§ What is expected
Go to the line holding "At what coordinates" in the data below and repeat it exactly, then each line after it up to and including the one holding "The width and". Omit pictures.

§ Listed records
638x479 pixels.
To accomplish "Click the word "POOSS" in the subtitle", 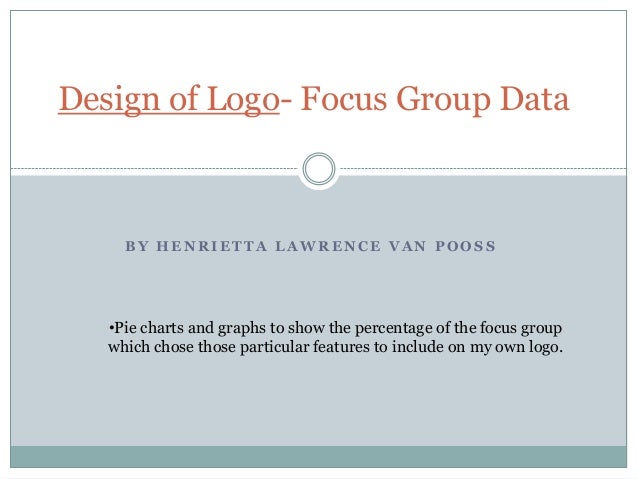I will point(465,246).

==

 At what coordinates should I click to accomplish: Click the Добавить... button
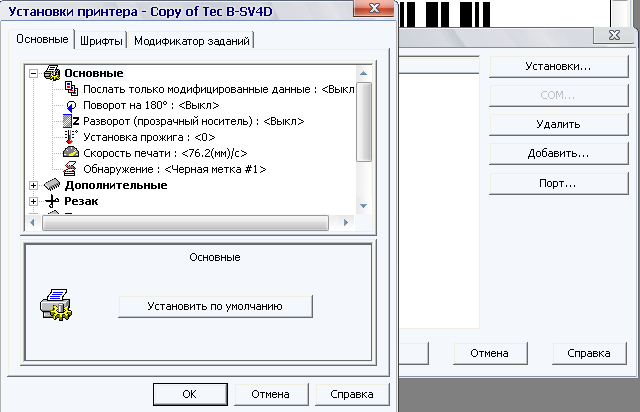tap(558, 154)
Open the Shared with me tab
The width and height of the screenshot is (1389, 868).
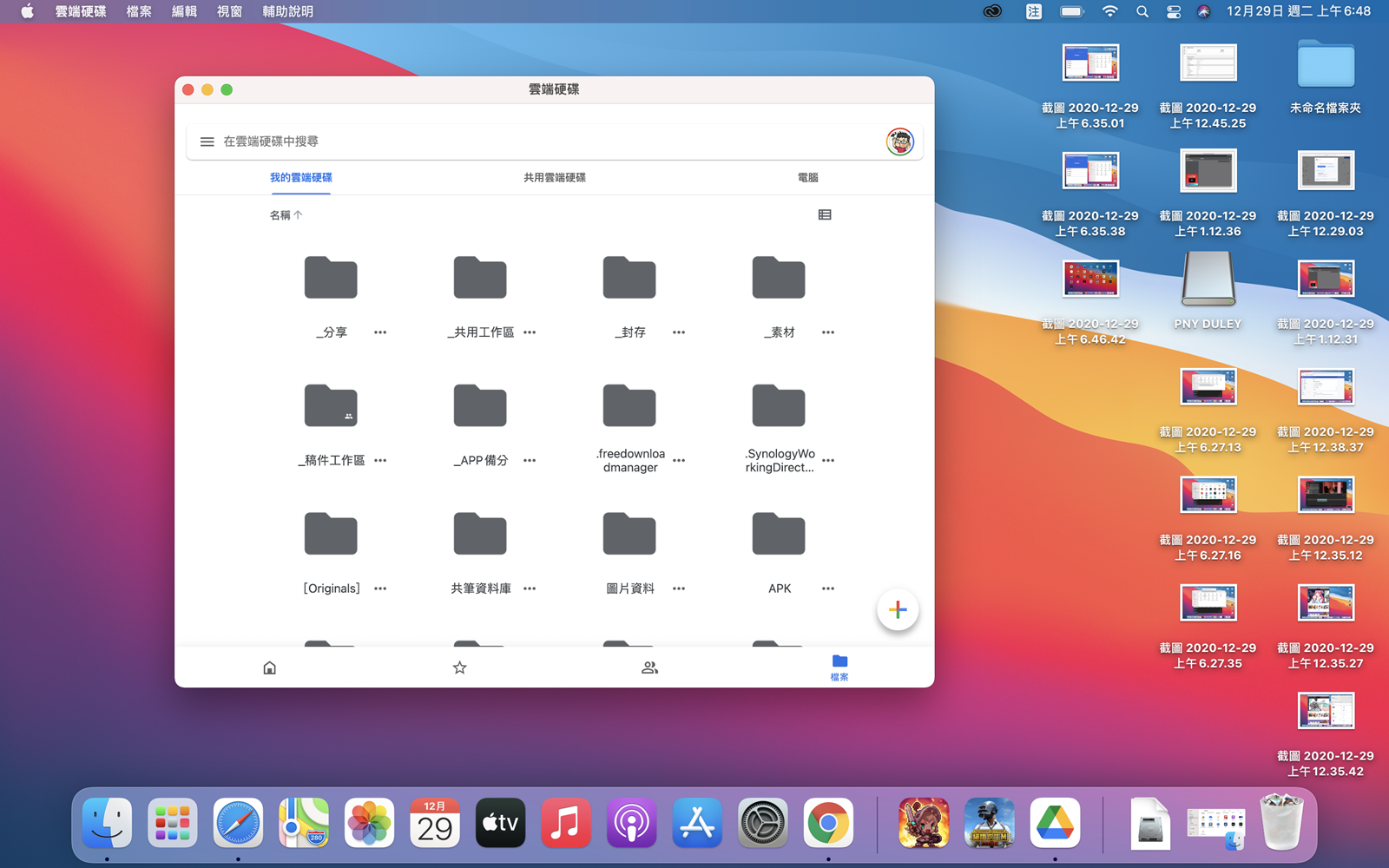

§ Answer to this problem
 At what coordinates should I click to accomplish: Click the Добавить... button
tap(558, 154)
Open the Shared with me tab
The width and height of the screenshot is (1389, 868).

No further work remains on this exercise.